Packet Generation Options - A Quantitative Comparison

The determination of packet processing speeds of a firewall / router in a test largely absolves the need to take a look at the transport protocol (TCP or UDP). Towards this, packet generators are commonly used tomeasure the performance of routers, switches, and firewalls. Traditional bandwidth measurement at higher levels in the network stack make more sense for client devices running end-user applications. There are many commercial packet generating hardware appliances and applications used in the industry from vendors such as Ixia and Spirent. For software developers and homelab enthusiasts, and even for many hardware developers, PC software such as TRex and Ostinato fit the bill. While these software tools have a bit of a learning curve, there are simple command-line applications that can deliver quick performance measurement results.

FreeBSD supports a framework for fast packet I/O in netmap. It allows applications to access interface devices without the need to go through the host stack (assuming the existence of support from the device driver). Packet generators taking advantage of this framework can generate packets at line rates for even reasonably small packet sizes. The netmap source also includes pkt-gen, a sample packet generator application that utilizes the netmap framework. The open-source community has also created a number of applications utilizing netmap and pkt-gen, allowing for easier interactive testing as well as easy automation for common scenarios. One such application is ipgen. It also includes a built-in option to benchmark packet generation. iPerf is a popular network performance measurement tool. It outputs easy to understand bandwidth numbers particularly relevant to end users of client devices. iPerf3 includes a length parameter that allows control over the UDP datagram size, allowing the simulation of packet generation similar to pkt-gen and ipgen.

In the rest of this section, we benchmark each of these options on various machines in our testbed under different conditions. This includes the dimunitive Compulab fitlet-XA10-LAN with four gigabit LAN ports. It is an attractive x86-64 system for embedded networking applications requiring multiple network ports. While it is not in the same class as the other server systems being tested in this section, it does provide context to folks adopting these types of systems for packet generation / testbed applications.

iPerf3

The iPerf3 benchmarking tool is used to get a quick idea of the networking capabilities of end-user devices. In its most common usage avatar, various options such as the TCP window size / UDP packet length are left at default. The ability to alter the latter does provide an avenue to explore the packet generation capabilities of iPerf. Though iPerf allows the length parameter to be set to very high values for the UDP datagram size (up to the maximum theoretical value of around 64K), going above the MTU results in fragmentation.

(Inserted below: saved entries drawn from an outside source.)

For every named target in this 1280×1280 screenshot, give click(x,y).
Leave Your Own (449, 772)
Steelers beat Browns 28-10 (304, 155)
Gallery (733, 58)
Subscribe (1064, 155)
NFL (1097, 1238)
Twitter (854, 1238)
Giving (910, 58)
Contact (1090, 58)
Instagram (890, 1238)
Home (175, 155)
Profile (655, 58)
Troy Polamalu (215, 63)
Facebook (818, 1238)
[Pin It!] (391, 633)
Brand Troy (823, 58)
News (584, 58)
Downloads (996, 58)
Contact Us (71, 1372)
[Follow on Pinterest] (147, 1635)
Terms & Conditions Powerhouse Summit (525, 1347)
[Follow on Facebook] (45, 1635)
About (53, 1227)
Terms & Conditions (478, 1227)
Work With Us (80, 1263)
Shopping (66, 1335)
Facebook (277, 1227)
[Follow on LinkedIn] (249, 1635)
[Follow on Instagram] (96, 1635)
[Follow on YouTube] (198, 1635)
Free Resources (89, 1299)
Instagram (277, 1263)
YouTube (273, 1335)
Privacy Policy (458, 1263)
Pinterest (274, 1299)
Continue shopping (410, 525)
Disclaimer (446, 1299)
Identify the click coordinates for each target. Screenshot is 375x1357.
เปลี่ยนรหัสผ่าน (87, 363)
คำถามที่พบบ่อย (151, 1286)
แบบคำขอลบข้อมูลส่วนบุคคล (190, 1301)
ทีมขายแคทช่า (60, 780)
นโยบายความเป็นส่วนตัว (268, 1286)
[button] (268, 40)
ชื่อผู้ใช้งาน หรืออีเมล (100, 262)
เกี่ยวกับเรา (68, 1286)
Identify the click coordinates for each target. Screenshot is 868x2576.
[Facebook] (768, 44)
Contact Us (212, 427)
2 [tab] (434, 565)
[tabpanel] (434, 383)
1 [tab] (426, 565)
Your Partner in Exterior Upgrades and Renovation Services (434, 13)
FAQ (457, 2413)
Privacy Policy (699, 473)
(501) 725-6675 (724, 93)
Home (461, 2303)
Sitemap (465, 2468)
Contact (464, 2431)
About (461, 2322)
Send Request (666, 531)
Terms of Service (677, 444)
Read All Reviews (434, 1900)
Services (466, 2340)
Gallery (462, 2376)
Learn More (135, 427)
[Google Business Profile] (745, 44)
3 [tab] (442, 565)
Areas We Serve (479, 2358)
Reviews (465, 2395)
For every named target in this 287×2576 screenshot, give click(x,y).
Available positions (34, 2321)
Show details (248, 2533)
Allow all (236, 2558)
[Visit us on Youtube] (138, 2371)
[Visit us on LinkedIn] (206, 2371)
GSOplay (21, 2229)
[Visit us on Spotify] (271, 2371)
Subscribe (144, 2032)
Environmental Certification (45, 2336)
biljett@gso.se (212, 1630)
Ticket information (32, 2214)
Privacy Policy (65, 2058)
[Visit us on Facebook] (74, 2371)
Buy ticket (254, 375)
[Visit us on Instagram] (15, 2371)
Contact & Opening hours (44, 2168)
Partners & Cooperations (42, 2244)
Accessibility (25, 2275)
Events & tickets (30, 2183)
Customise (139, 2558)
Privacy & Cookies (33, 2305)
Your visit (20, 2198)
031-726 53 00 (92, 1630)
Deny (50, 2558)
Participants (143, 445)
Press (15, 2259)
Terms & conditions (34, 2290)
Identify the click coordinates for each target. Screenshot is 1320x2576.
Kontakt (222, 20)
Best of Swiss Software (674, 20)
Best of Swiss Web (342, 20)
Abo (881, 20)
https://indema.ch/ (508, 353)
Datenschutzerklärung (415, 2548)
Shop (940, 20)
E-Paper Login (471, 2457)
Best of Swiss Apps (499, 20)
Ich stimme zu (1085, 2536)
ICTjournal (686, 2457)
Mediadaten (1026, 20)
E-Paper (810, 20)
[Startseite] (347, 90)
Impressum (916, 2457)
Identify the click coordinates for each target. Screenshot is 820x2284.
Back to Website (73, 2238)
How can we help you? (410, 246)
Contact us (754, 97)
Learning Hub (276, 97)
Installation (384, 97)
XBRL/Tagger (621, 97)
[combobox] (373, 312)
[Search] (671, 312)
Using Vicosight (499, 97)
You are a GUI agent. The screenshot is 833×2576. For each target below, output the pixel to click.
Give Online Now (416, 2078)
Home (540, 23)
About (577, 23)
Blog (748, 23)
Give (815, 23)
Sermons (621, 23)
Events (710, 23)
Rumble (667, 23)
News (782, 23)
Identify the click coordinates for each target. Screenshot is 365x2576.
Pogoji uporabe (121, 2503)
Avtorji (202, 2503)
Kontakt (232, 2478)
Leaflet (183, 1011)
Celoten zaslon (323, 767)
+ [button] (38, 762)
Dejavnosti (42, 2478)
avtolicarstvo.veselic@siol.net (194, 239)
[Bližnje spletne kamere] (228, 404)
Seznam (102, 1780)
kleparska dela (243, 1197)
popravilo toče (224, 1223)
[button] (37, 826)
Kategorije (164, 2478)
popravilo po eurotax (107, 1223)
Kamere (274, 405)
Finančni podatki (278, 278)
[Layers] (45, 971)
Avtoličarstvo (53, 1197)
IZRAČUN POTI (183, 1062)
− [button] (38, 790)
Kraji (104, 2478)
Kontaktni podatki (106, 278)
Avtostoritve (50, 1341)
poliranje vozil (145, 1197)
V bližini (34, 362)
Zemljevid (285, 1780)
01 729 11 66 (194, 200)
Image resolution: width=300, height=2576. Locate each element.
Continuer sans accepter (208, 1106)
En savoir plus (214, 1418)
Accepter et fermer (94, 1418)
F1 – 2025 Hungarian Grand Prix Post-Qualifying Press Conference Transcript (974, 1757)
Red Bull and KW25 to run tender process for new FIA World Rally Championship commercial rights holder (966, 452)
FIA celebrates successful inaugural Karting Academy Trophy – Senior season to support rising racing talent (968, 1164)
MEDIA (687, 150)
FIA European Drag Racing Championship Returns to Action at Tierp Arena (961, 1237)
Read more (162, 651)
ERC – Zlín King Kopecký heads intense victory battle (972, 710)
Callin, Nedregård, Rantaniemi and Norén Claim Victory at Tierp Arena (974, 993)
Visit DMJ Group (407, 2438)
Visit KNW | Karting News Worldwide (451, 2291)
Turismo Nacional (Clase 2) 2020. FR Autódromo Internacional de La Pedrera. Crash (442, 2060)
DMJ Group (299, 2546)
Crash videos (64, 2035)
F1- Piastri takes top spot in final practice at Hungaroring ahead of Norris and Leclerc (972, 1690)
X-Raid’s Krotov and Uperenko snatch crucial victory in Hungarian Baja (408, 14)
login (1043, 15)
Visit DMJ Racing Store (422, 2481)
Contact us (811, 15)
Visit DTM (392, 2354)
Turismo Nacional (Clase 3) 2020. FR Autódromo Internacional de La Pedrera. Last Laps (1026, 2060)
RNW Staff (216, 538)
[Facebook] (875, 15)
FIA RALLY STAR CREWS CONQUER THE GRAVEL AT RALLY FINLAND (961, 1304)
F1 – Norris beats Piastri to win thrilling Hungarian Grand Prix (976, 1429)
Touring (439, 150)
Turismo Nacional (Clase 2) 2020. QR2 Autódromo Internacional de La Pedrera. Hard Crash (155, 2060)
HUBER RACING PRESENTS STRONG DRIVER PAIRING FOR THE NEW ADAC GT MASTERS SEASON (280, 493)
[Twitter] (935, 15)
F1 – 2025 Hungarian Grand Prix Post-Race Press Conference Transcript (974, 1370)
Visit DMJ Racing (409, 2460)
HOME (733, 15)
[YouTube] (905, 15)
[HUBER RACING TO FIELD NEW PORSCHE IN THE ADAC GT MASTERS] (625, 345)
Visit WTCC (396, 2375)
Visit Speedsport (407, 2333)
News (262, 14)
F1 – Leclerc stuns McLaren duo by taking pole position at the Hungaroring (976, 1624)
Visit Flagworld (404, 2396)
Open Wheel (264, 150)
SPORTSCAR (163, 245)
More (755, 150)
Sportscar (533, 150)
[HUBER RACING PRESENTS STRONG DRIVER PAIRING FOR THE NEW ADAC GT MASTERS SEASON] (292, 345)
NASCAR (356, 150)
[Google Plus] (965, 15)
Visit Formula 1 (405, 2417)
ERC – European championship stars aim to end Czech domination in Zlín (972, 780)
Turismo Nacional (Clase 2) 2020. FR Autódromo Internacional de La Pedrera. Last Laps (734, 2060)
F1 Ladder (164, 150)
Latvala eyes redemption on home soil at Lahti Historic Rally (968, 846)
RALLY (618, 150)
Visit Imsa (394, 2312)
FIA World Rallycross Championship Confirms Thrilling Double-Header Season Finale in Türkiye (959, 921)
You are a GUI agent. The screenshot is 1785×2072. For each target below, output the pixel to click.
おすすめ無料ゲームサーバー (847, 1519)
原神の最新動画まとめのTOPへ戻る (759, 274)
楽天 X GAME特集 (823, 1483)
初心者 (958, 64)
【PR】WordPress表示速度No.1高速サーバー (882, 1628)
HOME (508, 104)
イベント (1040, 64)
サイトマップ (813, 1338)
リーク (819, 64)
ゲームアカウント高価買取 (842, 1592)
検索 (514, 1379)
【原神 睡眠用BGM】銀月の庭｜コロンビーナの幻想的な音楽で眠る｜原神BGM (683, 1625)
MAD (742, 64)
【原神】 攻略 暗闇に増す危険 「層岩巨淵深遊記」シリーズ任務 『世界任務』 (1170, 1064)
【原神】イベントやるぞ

`iperf3 -u -c ${ServerIP} -t ${RunDuration} -O 5 -f m -b 10G --length ${pktsize} 2>&1`

As part of our testing, the source was configured to send UDP datagrams of various lengths ranging from 16 bytes to 1500 bytes across the DUT in router mode, as shown in the testing script extract above.

The bandwidth drop when going from 1472 to 1500 for the datagram length is explained by fragmentation. Protocol overheads tag more bytes on top of the length parameter passed to iPerf3, and that exceeds the minimum configured MTU in the network path. Packet generators are expected to saturate the link bandwidth for all but the smallest packet sizes. The results above suggest that usage of iPerf3 for this purpose is not advisable.

ipgen

The ipgen tool is considered next because it has a built-in benchmark mode. This mode doesn't actually place the generated packets on the network interface - rather it is a pure test of the CPU and the memory subsystem's capability to generate raw packets of different sizes. Multiple instances of the packet generator running simultaneously need to be bound to different cores in order to obtain the best performance.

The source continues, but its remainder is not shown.